## Activity
Would you please return the lines of the entries below starting at the line that has "Maintenance (687, 1823)" and ending at the line that has "Food industry (1069, 1991)", both included, exactly as they are?

## Excerpts from a dataset
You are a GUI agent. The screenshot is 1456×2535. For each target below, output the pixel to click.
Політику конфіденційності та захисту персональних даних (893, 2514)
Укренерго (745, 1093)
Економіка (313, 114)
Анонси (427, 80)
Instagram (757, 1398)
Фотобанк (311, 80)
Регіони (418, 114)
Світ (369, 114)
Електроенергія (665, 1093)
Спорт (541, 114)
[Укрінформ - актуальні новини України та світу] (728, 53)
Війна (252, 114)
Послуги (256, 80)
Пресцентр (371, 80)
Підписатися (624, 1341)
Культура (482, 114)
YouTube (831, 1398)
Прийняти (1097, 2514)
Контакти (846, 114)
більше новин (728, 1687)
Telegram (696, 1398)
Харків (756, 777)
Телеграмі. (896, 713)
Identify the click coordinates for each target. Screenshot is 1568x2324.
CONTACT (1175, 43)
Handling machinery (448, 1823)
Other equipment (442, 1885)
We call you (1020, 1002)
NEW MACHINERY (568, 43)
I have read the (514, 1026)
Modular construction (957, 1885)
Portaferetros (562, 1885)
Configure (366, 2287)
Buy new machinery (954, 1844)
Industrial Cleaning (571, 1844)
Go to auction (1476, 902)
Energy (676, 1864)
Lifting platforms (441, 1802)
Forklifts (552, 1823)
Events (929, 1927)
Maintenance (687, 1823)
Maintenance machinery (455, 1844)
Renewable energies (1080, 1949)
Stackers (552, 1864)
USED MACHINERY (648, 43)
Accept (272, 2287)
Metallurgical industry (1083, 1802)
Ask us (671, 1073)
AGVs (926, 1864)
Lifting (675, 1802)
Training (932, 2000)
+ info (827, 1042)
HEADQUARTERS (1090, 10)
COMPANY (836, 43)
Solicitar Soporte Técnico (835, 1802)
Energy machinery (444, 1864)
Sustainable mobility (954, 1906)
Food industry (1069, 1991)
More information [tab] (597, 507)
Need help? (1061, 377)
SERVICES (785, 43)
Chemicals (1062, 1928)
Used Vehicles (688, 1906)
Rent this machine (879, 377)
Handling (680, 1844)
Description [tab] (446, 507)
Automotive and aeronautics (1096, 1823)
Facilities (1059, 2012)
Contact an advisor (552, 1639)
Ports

## The answer
Maintenance (687, 1823)
Maintenance machinery (455, 1844)
Renewable energies (1080, 1949)
Stackers (552, 1864)
USED MACHINERY (648, 43)
Accept (272, 2287)
Metallurgical industry (1083, 1802)
Ask us (671, 1073)
AGVs (926, 1864)
Lifting (675, 1802)
Training (932, 2000)
+ info (827, 1042)
HEADQUARTERS (1090, 10)
COMPANY (836, 43)
Solicitar Soporte Técnico (835, 1802)
Energy machinery (444, 1864)
Sustainable mobility (954, 1906)
Food industry (1069, 1991)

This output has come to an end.